▶ _WHAT YOU NEED TO DO_
The answer must be an exact copy of the records, with every picture removed.

▶ _EXTRACTED DATA_
§
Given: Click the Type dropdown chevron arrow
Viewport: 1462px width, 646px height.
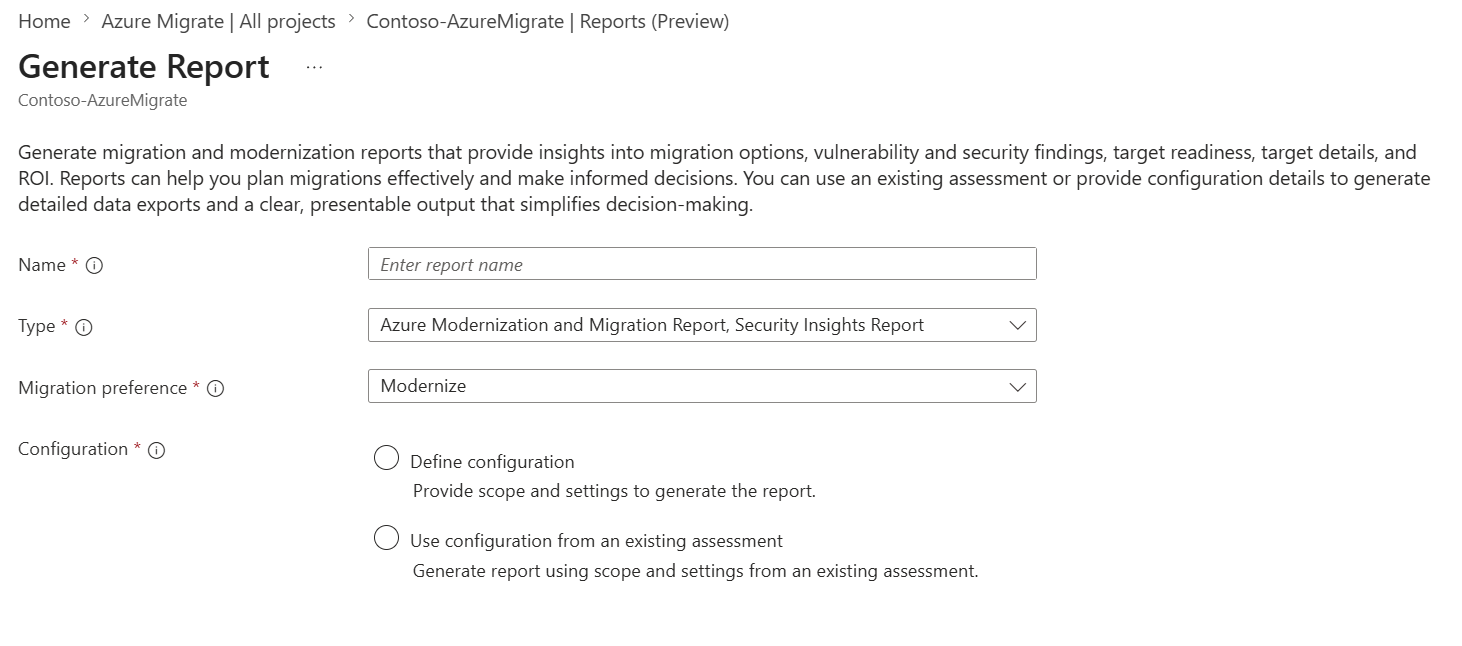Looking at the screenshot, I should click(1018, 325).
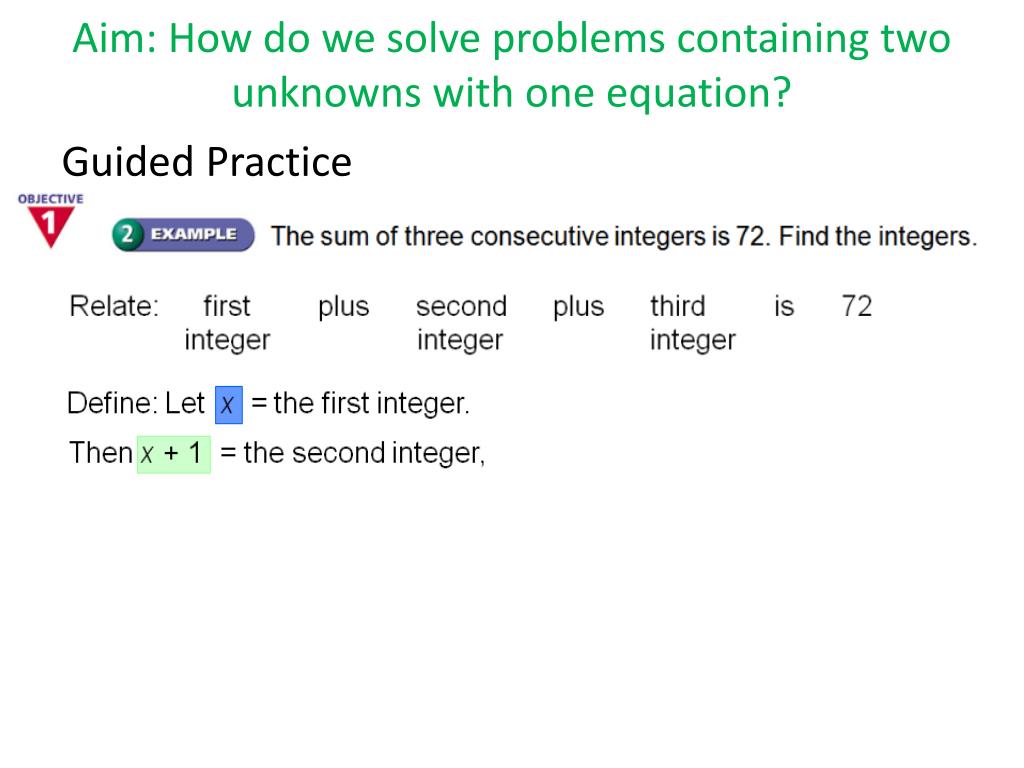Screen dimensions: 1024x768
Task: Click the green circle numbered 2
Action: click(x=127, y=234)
§
▶ _WRITTEN ANSWER_
Given: Click the Type dropdown chevron arrow
Viewport: 1462px width, 646px height.
Looking at the screenshot, I should click(1018, 325).
Screen dimensions: 1024x768
Task: Click the green circle numbered 2
Action: click(x=127, y=234)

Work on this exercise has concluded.